* **SUPPLIED DATA**

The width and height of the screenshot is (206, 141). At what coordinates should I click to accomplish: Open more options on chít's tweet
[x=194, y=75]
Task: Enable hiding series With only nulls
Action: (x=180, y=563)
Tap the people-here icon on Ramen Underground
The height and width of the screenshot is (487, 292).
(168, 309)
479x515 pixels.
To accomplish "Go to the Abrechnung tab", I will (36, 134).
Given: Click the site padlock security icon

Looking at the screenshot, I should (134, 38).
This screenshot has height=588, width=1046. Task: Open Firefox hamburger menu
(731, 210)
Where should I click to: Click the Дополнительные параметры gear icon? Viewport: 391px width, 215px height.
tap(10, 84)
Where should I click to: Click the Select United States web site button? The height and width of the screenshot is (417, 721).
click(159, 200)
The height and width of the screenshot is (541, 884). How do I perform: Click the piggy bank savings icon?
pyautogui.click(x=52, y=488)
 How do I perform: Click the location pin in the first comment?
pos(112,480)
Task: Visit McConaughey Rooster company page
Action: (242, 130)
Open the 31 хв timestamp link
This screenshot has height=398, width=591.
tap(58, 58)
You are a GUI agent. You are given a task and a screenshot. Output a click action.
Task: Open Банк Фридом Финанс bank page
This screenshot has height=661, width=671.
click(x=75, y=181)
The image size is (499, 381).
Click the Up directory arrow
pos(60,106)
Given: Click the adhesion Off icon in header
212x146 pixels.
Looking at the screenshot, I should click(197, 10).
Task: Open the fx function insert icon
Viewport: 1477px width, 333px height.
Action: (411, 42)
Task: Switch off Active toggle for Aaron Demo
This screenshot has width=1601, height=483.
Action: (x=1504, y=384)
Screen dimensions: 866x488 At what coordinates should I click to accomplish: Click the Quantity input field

* **WHAT IS EXPECTED**
Copy out all the records above word for word, changing nothing.

* **EXERCISE SOLUTION**
The width and height of the screenshot is (206, 141). At what coordinates should I click to accomplish: Open more options on chít's tweet
[x=194, y=75]
Task: Enable hiding series With only nulls
Action: (x=180, y=563)
Tap the people-here icon on Ramen Underground
The height and width of the screenshot is (487, 292).
(168, 309)
479x515 pixels.
To accomplish "Go to the Abrechnung tab", I will (36, 134).
Given: Click the site padlock security icon

Looking at the screenshot, I should (134, 38).
This screenshot has height=588, width=1046. Task: Open Firefox hamburger menu
(731, 210)
Where should I click to: Click the Дополнительные параметры gear icon? Viewport: 391px width, 215px height.
tap(10, 84)
Where should I click to: Click the Select United States web site button? The height and width of the screenshot is (417, 721).
click(159, 200)
The height and width of the screenshot is (541, 884). How do I perform: Click the piggy bank savings icon?
pyautogui.click(x=52, y=488)
 How do I perform: Click the location pin in the first comment?
pos(112,480)
Task: Visit McConaughey Rooster company page
Action: (242, 130)
Open the 31 хв timestamp link
This screenshot has height=398, width=591.
tap(58, 58)
You are a GUI agent. You are given a task and a screenshot. Output a click action.
Task: Open Банк Фридом Финанс bank page
This screenshot has height=661, width=671.
click(x=75, y=181)
The image size is (499, 381).
Click the Up directory arrow
pos(60,106)
Given: Click the adhesion Off icon in header
212x146 pixels.
Looking at the screenshot, I should click(197, 10).
Task: Open the fx function insert icon
Viewport: 1477px width, 333px height.
Action: (411, 42)
Task: Switch off Active toggle for Aaron Demo
This screenshot has width=1601, height=483.
Action: (x=1504, y=384)
Screen dimensions: 866x488 At what coordinates should I click to accomplish: Click the Quantity input field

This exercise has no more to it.